DIRECTIONS FOR THIS TASK: Print, from the listing below, the lines starting at the line containing "Instruction: Click the Your password label" and ending at the line containing "Task: Choose '5 months ago' from list", exactly as they stand, and print nothing else.
= = = =
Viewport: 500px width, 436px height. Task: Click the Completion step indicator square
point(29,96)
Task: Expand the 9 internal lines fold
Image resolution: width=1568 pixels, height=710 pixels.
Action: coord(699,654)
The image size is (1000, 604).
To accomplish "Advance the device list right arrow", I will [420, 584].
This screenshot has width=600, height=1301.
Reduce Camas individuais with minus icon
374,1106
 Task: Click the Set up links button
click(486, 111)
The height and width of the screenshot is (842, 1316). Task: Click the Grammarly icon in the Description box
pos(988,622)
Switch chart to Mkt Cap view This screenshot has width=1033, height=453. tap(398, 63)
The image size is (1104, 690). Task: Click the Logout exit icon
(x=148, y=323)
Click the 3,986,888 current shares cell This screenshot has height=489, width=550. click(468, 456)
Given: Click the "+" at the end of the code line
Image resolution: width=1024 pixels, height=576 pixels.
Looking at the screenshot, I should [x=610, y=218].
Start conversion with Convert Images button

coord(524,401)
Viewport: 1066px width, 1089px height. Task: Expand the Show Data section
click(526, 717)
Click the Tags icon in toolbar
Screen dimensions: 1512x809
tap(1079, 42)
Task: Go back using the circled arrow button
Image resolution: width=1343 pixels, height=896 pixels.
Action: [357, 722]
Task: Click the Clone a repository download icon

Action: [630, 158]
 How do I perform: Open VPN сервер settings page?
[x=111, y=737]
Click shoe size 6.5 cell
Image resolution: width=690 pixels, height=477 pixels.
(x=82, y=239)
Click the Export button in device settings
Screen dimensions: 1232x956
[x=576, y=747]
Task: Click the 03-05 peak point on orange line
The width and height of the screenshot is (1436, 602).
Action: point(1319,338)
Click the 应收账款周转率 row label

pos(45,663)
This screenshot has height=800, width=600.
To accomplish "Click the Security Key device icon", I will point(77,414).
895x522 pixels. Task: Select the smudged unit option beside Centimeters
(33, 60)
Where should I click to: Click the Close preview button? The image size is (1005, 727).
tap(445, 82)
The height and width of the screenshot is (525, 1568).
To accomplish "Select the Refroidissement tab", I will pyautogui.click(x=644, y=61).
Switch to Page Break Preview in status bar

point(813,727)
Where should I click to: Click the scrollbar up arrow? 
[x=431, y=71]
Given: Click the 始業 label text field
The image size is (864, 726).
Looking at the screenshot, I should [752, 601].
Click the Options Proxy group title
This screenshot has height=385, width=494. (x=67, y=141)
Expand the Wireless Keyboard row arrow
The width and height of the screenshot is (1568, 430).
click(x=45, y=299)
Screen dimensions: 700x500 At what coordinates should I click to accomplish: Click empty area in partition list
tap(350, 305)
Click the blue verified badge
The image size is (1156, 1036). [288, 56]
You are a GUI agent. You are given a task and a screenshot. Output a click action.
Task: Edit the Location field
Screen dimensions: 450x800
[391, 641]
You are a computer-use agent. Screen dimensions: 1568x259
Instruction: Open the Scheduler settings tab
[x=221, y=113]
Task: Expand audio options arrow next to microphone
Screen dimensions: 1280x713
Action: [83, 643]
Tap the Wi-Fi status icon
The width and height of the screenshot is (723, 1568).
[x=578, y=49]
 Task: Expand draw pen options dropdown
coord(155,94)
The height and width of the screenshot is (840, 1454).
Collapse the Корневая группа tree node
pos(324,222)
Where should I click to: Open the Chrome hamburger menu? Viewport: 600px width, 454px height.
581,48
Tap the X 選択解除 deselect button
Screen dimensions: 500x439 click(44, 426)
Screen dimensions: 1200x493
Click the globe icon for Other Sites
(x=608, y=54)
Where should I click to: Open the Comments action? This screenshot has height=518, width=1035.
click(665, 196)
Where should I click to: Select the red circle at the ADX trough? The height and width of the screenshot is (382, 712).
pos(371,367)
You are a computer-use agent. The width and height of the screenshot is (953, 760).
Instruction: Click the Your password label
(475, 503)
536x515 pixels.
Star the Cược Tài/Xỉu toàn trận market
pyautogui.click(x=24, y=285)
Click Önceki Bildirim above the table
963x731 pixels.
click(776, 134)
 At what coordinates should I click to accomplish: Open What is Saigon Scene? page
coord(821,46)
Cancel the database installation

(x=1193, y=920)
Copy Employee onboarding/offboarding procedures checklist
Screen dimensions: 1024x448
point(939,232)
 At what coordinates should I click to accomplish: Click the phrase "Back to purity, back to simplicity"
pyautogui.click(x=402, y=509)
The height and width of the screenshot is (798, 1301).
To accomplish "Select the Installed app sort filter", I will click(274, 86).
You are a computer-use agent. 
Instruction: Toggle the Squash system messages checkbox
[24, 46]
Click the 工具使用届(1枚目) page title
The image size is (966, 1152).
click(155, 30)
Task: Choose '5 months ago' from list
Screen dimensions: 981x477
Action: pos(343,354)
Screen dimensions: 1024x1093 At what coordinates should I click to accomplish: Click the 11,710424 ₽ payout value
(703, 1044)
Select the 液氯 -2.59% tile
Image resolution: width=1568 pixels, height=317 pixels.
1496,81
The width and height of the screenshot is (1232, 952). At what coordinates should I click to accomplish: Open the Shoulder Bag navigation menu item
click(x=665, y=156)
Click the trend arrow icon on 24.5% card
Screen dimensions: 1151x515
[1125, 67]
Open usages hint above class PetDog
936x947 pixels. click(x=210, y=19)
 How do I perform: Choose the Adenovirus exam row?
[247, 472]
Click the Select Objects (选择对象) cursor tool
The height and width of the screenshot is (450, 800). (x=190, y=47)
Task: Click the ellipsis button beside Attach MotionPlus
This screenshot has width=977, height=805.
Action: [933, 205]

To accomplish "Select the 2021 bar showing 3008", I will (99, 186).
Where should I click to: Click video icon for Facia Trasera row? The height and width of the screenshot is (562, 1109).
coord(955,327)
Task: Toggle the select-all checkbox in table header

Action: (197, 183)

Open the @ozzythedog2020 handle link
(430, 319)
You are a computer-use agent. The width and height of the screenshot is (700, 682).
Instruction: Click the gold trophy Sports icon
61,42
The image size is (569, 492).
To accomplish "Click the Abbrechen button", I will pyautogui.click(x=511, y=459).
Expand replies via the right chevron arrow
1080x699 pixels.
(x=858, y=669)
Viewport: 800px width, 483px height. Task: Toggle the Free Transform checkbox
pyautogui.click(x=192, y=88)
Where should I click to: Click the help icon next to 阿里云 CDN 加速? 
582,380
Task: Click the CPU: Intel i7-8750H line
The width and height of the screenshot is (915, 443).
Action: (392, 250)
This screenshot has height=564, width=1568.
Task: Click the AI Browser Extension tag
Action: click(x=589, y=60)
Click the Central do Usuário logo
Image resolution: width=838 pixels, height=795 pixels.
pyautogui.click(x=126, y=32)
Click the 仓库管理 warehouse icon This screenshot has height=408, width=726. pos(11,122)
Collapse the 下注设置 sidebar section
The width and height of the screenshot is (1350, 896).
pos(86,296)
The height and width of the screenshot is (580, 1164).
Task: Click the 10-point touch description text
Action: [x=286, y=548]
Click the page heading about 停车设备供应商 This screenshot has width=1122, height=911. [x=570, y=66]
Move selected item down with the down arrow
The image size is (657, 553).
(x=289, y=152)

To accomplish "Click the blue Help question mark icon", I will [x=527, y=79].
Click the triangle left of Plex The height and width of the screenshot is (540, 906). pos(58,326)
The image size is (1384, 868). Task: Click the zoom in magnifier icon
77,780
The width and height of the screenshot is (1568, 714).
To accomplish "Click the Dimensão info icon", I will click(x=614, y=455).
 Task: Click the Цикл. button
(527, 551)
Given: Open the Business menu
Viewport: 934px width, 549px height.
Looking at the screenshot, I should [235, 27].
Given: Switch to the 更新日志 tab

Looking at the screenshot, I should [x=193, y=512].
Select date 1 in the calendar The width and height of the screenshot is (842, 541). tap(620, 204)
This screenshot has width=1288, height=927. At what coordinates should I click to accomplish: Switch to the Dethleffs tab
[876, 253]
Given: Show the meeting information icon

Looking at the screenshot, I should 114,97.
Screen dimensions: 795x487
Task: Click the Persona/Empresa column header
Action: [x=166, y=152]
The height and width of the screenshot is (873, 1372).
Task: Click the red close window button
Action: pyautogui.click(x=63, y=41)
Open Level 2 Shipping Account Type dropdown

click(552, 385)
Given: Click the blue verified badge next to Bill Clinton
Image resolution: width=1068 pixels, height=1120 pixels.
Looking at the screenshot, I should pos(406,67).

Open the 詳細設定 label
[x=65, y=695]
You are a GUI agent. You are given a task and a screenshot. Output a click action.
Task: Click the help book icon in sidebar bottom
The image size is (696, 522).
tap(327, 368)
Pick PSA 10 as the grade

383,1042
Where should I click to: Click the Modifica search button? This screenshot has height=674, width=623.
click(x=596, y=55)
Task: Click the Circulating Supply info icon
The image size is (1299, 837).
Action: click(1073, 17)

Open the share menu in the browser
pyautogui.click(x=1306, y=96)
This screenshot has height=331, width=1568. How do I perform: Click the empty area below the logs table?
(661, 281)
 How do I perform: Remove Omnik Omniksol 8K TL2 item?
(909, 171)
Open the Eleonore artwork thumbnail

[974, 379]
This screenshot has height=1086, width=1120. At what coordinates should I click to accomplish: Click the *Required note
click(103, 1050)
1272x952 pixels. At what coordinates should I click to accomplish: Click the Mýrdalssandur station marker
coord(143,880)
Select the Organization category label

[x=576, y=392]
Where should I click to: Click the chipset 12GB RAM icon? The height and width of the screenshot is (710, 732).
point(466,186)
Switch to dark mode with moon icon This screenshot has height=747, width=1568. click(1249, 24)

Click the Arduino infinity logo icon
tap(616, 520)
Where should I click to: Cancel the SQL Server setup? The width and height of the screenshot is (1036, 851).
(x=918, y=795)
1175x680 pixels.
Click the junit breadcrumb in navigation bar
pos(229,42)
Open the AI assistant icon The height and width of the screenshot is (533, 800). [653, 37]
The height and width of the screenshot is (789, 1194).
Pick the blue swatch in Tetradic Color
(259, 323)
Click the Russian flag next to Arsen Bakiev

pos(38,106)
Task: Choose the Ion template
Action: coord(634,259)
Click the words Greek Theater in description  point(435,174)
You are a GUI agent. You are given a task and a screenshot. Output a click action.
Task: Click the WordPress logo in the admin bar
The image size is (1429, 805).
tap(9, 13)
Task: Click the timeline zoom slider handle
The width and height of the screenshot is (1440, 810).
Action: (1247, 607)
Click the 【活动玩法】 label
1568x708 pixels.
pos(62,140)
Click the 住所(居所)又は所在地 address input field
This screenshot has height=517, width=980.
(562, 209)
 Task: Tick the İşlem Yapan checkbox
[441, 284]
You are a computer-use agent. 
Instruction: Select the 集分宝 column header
= = = =
ANSWER TO THIS TASK:
Instruction: Click the Your password label
(475, 503)
536x515 pixels.
Star the Cược Tài/Xỉu toàn trận market
pyautogui.click(x=24, y=285)
Click Önceki Bildirim above the table
963x731 pixels.
click(776, 134)
 At what coordinates should I click to accomplish: Open What is Saigon Scene? page
coord(821,46)
Cancel the database installation

(x=1193, y=920)
Copy Employee onboarding/offboarding procedures checklist
Screen dimensions: 1024x448
point(939,232)
 At what coordinates should I click to accomplish: Click the phrase "Back to purity, back to simplicity"
pyautogui.click(x=402, y=509)
The height and width of the screenshot is (798, 1301).
To accomplish "Select the Installed app sort filter", I will click(274, 86).
You are a computer-use agent. 
Instruction: Toggle the Squash system messages checkbox
[24, 46]
Click the 工具使用届(1枚目) page title
The image size is (966, 1152).
click(155, 30)
Task: Choose '5 months ago' from list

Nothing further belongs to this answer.